Text provided.
============================================================
README

Jeronimo Rodriguez Escobar Affiliation: Global Science, WWF Supervisor: Becky Chaplin-Kramer Version: v1.1.0 Last updated: 2026-02-13

Overview

Working version of a structured workflow for extracting, analyzing, and visualizing zonal summary statistics from global raster datasets including ecosystem service (ES), land cover (LC), and socioeconomic (beneficiary) layers. The analysis is built around the IUCN AOO 10 km equal-area grid (land-only) enriched with country/region/biome attributes, with outputs aggregated to countries, regions, income groups, and biomes.

The core extraction workflow uses Python (taskgraph + exactextract) for zonal summaries; R/Quarto is used for consolidation, change calculations, hotspot extraction, and KS tests.

For a detailed technical description of the pipeline steps, see analysis/README_pipeline.md.

Documentation Structure

To keep information organized, this project uses the following structure:

README.md (This file): High-level project overview, setup, and pipeline usage.
README_Methodology.md: Detailed theoretical framework, mathematical definitions (e.g., Symmetric Percentage Change), and aggregation logic.
analysis/README.md: A technical Runbook for executing the R/Quarto analysis scripts in the correct order.

These tools support reproducible extraction and visualization of ES trends and change detection across modeled periods. They enable exploratory and comparative analyses of spatial transformations, ES provision, and relationships to beneficiary groups.

Objectives

Extract and standardize zonal summary statistics for ES rasters.
Compute bi-temporal changes in ES provision (e.g., 1992–2020).
Generate land cover change matrices and synthesize metrics like gain, loss, and persistence.
Support hotspot detection using top/bottom thresholds or directional logic.
Enable exploratory visualization and plotting using ggplot2 or tmap.
Assess the distribution of hotspots across services, locations, and demographics using statistical analysis (e.g., KS tests), going beyond simple visualization.

Input Data

Polygon Layers / Grid

IUCN AOO 10 km equal-area grid (land-only): stored under vector_basedata/, enriched with country, income group, WB/UN regions, continent, WWF biome.
Country boundaries and regional lookups (income, WB/UN regions, continent) under vector_basedata/.
WWF Biomes and Ecoregions.
============================================================
Given material.
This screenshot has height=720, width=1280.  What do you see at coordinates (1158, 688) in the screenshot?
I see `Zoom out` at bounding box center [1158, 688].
============================================================
Jobs.
1 > Set down the README text word for word between "For a detailed" and "to beneficiary groups.", inclusive.
2 > According to the README, which two Python tools does the core extraction workflow use for zonal summaries?

Written responses.
1 >
For a detailed technical description of the pipeline steps, see analysis/README_pipeline.md.

Documentation Structure

To keep information organized, this project uses the following structure:

README.md (This file): High-level project overview, setup, and pipeline usage.
README_Methodology.md: Detailed theoretical framework, mathematical definitions (e.g., Symmetric Percentage Change), and aggregation logic.
analysis/README.md: A technical Runbook for executing the R/Quarto analysis scripts in the correct order.

These tools support reproducible extraction and visualization of ES trends and change detection across modeled periods. They enable exploratory and comparative analyses of spatial transformations, ES provision, and relationships to beneficiary groups.

2 > Taskgraph and exactextract.